South African education minister Kader Asmal has launched an attack on "global universities" that see developing countries as no more than new markets.

Delivering the address at a four-day conference in Cape Town this week, Professor Asmal said: "There is scant concern for development agendas, or even concern to promote traditional values associated with higher education.

"Higher education has been commodified and transformed into a service - to be bought and sold. Is this what the much- vaunted benefits of globalisation are all about? If so, I can state categorically we want nothing to do with it.

"We do not wish to turn a blind eye to supranational developments, nor do we wish to build new walls around ourselves. But we cannot stand by and watch the erosion of our system. At the centre of our approach is striving for new excellence in public higher education."
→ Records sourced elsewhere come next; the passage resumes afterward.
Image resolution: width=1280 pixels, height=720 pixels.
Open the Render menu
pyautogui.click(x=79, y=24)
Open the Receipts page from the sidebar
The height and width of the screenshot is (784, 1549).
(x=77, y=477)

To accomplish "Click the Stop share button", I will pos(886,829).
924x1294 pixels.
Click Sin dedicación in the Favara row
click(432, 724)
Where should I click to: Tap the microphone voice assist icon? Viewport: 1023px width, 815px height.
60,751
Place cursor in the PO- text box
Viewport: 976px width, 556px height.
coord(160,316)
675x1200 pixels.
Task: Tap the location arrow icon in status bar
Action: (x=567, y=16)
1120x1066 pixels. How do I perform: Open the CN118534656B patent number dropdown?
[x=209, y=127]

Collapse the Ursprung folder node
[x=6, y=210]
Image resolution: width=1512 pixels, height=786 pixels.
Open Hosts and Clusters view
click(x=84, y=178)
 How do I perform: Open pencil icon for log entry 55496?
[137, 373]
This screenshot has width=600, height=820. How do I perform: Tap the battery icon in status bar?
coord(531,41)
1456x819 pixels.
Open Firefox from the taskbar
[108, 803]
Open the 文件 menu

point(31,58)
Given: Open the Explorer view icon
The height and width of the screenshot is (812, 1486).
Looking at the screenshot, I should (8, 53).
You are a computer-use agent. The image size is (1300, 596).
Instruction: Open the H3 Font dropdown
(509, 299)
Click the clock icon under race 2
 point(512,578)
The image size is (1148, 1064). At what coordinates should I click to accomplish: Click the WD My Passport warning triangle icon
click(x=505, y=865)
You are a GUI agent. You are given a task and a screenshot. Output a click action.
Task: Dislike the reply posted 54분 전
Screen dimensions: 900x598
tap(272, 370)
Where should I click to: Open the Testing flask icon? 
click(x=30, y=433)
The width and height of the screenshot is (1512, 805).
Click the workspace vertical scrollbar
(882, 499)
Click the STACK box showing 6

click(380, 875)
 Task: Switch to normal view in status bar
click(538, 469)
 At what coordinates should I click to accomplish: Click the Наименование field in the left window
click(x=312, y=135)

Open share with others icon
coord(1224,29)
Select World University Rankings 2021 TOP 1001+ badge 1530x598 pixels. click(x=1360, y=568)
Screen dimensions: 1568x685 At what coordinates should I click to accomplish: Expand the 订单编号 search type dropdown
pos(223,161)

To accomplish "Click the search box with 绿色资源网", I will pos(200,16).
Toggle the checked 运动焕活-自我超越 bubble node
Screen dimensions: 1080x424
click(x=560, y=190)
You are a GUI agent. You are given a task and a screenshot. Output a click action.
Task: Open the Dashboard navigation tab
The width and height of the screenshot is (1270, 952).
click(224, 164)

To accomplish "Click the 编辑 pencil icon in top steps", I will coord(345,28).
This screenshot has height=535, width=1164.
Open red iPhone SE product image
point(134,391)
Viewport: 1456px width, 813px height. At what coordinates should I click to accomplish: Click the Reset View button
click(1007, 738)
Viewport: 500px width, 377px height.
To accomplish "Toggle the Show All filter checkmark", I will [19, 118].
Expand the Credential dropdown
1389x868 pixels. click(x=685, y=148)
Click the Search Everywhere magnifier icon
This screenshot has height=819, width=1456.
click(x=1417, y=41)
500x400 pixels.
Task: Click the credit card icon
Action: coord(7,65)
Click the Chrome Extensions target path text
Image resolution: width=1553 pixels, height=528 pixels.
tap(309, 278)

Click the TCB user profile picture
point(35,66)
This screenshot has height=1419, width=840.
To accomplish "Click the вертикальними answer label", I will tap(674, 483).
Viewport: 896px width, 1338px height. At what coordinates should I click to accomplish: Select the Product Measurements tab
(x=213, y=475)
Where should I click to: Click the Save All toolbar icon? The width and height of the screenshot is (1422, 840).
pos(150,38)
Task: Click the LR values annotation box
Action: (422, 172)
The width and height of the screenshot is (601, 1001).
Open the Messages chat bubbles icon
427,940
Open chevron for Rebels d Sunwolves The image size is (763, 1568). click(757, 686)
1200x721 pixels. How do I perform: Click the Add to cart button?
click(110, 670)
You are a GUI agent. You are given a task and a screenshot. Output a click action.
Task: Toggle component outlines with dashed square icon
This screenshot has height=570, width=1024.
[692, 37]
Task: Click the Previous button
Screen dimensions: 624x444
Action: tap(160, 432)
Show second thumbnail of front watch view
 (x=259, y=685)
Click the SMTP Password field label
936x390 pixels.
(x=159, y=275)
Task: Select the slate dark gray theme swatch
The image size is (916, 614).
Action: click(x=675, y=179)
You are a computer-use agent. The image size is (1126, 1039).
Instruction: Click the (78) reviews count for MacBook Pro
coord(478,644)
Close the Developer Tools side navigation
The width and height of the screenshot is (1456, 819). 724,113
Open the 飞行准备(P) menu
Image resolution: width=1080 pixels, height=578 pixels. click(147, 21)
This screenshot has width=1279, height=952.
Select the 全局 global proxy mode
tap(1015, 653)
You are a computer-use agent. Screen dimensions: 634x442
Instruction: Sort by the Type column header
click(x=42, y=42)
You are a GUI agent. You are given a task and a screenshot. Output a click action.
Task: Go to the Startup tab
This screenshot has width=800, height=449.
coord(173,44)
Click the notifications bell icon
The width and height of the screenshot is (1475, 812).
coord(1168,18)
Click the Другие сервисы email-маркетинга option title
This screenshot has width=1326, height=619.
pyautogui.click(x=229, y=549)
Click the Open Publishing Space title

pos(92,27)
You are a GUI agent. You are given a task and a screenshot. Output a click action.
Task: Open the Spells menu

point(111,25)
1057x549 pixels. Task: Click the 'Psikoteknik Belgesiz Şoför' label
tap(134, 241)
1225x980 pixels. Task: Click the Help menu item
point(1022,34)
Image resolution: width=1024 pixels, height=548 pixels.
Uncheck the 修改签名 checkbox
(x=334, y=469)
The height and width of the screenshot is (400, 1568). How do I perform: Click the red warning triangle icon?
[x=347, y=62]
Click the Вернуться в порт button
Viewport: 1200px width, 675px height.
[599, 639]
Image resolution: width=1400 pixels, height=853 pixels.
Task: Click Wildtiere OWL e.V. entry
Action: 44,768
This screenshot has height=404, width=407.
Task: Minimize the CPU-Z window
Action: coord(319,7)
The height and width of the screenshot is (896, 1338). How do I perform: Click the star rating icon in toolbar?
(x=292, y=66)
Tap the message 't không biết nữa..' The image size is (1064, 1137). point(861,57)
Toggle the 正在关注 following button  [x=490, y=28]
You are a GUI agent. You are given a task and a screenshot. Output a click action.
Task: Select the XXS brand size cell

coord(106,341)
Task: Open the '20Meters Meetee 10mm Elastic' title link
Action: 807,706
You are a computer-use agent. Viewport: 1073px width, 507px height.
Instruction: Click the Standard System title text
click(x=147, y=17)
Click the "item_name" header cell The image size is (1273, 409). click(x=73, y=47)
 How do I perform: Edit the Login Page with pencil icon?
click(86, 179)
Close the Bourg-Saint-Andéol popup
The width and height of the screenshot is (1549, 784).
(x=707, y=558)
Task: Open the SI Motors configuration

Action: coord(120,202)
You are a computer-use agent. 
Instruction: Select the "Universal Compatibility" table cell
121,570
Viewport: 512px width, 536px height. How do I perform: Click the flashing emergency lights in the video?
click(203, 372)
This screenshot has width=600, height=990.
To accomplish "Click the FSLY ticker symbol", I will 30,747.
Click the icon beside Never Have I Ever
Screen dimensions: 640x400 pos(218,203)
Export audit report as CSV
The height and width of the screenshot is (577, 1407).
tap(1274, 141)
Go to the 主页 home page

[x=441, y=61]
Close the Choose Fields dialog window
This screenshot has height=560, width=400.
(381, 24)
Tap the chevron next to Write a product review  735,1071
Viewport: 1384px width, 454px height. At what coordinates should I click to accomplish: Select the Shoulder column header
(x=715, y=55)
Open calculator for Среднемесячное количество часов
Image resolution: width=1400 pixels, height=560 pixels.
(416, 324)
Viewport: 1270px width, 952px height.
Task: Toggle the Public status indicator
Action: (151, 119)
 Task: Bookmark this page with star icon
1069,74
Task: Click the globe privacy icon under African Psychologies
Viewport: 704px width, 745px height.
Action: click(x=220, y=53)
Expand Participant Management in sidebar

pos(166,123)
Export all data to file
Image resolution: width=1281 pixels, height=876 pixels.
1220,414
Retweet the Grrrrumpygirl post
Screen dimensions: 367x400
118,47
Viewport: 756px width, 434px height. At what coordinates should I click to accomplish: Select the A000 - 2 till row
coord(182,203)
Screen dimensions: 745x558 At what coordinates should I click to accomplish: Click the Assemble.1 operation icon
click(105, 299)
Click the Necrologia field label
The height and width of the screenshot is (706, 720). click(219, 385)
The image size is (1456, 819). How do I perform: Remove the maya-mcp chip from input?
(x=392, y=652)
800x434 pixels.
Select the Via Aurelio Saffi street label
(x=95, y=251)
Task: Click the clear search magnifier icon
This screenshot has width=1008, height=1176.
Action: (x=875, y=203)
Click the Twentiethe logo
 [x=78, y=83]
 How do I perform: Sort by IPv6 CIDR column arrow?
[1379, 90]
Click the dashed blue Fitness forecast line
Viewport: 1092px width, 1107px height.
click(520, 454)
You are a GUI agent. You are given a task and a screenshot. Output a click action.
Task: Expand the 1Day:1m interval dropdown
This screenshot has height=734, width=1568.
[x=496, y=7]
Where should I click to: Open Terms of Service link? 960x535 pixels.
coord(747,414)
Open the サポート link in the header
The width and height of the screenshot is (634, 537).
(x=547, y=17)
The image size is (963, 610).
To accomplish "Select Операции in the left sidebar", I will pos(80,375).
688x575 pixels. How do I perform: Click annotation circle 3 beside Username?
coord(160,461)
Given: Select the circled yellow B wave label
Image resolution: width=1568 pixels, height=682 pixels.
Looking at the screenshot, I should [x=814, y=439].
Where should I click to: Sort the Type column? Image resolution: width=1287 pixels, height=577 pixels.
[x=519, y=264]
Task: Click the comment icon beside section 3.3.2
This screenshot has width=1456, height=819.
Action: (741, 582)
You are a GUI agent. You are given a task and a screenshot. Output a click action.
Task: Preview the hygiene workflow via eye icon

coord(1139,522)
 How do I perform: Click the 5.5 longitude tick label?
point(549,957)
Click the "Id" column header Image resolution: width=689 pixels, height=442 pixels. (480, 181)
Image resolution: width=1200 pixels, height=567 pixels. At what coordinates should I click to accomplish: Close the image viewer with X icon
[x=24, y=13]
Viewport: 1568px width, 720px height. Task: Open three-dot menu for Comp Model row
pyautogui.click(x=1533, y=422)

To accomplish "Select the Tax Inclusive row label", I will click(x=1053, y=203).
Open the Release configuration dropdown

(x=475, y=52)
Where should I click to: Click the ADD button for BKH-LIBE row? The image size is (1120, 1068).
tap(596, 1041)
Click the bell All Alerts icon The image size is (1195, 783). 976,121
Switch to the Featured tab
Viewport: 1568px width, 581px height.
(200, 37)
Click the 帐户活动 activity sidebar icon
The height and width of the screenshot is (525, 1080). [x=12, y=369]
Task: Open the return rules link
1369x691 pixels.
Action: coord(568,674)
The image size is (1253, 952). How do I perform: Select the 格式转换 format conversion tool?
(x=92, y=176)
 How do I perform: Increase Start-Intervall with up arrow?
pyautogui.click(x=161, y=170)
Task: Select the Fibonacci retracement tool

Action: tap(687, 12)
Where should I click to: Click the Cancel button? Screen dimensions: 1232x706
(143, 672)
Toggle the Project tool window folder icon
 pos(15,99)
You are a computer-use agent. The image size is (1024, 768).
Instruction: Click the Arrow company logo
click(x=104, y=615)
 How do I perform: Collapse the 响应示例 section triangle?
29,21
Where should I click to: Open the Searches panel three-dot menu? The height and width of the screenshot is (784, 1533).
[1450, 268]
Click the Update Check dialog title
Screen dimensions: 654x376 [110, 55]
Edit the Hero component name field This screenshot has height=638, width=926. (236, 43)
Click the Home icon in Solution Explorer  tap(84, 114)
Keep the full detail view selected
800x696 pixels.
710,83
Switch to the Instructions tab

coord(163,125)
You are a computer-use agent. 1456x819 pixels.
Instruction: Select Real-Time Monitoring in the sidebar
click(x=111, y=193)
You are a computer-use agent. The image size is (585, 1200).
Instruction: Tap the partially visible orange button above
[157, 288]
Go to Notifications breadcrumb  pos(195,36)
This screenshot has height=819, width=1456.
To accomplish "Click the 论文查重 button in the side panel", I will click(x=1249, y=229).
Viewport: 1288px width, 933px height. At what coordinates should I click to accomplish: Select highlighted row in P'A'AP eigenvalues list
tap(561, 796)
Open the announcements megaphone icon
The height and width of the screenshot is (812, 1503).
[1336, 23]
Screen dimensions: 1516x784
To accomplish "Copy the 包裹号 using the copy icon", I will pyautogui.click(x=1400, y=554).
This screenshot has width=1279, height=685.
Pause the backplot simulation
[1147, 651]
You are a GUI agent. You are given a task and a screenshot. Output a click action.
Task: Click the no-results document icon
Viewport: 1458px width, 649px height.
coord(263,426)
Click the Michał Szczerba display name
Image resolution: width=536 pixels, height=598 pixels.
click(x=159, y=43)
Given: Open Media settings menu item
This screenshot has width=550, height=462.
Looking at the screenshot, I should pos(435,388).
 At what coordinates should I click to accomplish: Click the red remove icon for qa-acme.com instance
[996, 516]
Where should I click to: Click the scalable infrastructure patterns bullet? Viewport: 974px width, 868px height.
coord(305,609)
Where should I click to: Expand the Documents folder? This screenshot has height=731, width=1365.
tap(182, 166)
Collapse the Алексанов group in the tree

Professor Asmal was speaking at the conference "Towards the Global University II: Redefining Excellence in the Third Millennium", jointly organised by the University of Central Lancashire, California State University and Cape Technikon, South Africa.

He said that unless global engagement was guided by national objectives, higher education risked reinforcing unequal relations that had existed for far too long and would miss "a golden opportunity to celebrate and build on the diversity that is part of our common heritage".

Professor Asmal focused on the role of partnerships in achieving excellence. He recently placed a moratorium on new partnerships between public and private higher education institutions in South Africa, where there is phenomenal growth in a private sector made up both of local and foreign institutions, especially from Britain and Australia.

The moratorium, Professor Asmal stressed, was not prompted by "narrow protectionist agendas or national chauvinism". Many partnerships between local and foreign institutions had been "critically important in assisting South African institutions to build their research and teaching capacities".

Much private-sector development had been taking place in collaboration with local public institutions but many associations were not partnerships but "marriages of convenience", he said.